## BEGIN Working data

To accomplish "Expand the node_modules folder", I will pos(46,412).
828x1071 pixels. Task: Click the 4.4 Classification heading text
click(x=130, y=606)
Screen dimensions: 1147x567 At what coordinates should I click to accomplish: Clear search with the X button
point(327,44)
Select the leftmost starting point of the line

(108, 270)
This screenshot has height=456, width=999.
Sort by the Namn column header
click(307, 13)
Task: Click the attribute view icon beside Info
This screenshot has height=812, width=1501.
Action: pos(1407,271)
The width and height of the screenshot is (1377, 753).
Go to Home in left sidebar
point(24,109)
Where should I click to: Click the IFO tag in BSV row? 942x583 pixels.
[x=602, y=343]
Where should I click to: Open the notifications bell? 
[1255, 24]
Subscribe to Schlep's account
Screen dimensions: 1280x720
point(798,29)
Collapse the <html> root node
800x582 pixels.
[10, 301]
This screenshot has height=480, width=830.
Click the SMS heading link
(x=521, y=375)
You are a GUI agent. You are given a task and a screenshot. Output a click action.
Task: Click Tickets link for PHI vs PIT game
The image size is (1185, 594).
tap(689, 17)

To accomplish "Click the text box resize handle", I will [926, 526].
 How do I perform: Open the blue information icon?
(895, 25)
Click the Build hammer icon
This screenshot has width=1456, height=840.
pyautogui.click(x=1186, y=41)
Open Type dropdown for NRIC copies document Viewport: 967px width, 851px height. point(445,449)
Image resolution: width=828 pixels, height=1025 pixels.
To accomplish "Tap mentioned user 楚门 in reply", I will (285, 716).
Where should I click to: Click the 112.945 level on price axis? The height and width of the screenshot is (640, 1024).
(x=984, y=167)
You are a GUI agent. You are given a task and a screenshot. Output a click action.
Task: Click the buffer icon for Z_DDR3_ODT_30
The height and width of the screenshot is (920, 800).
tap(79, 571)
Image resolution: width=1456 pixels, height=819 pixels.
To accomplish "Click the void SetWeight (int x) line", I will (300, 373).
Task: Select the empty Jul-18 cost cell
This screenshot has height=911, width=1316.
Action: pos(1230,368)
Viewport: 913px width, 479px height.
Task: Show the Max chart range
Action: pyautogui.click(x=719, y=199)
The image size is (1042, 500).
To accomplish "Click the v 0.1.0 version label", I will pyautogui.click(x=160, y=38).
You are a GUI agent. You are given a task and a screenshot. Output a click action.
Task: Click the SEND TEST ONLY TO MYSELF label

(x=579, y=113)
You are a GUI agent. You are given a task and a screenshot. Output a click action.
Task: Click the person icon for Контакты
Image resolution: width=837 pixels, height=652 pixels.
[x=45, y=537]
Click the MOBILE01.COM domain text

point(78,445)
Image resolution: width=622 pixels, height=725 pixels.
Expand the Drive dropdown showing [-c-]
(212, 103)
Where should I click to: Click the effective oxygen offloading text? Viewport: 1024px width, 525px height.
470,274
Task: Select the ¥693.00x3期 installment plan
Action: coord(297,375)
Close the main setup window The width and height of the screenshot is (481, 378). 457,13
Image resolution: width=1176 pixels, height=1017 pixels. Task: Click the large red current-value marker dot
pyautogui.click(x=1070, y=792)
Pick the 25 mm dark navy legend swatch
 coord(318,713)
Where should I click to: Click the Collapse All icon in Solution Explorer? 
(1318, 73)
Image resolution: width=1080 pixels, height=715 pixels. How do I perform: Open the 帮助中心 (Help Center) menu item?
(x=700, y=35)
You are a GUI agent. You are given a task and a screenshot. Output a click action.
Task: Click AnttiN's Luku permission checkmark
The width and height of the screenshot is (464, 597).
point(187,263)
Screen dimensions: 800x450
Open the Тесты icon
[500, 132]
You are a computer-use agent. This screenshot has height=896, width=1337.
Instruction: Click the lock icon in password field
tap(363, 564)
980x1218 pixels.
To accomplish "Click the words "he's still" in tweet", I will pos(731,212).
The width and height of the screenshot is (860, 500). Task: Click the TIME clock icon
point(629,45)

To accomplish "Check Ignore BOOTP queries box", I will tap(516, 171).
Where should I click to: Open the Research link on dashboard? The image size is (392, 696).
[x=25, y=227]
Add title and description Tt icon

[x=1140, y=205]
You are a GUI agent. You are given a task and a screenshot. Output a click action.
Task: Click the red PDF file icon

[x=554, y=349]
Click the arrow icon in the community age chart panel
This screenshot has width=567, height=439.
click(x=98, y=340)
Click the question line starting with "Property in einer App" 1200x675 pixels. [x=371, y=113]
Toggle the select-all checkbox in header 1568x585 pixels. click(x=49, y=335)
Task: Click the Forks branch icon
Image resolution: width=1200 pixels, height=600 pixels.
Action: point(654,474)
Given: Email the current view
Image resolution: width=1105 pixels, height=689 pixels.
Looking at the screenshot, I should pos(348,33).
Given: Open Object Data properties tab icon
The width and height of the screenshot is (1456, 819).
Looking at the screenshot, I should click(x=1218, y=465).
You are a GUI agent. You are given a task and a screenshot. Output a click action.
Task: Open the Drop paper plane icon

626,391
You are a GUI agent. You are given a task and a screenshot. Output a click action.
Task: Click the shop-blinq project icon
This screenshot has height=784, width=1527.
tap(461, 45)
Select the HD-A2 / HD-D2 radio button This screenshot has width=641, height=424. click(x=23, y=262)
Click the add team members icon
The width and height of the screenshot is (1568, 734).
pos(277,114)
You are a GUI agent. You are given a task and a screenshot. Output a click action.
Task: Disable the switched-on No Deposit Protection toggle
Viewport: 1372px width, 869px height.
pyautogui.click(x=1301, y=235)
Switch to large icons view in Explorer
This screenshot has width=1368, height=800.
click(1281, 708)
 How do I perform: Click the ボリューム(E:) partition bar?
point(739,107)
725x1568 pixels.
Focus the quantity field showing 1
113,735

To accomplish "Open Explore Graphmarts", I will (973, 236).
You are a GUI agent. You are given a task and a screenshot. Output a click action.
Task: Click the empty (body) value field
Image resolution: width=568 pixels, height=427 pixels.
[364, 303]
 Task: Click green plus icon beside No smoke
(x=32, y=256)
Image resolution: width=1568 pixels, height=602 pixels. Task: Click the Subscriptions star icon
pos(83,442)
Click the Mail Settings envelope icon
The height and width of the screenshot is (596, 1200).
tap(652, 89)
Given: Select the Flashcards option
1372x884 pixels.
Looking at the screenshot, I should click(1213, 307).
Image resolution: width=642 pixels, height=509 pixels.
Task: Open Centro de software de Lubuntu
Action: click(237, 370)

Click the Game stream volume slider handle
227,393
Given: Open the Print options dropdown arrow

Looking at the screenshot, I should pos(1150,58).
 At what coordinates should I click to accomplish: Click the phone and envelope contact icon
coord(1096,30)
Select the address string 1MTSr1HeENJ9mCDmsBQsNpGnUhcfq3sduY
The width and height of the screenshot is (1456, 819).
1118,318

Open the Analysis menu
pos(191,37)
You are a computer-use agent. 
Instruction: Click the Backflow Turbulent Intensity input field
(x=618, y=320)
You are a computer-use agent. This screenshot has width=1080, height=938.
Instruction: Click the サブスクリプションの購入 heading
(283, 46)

## END Working data

- Stated problem -
From the items above, collect each line containing the word "accomplish" and copy those lines unchanged.

- Reply to the task -
To accomplish "Expand the node_modules folder", I will pos(46,412).
Screen dimensions: 1147x567 At what coordinates should I click to accomplish: Clear search with the X button
To accomplish "Click the text box resize handle", I will [926, 526].
To accomplish "Tap mentioned user 楚门 in reply", I will (285, 716).
To accomplish "Click the void SetWeight (int x) line", I will (300, 373).
To accomplish "Click the v 0.1.0 version label", I will pyautogui.click(x=160, y=38).
To accomplish "Click the words "he's still" in tweet", I will pos(731,212).
To accomplish "Check Ignore BOOTP queries box", I will tap(516, 171).
To accomplish "Open Explore Graphmarts", I will (973, 236).
 At what coordinates should I click to accomplish: Click the phone and envelope contact icon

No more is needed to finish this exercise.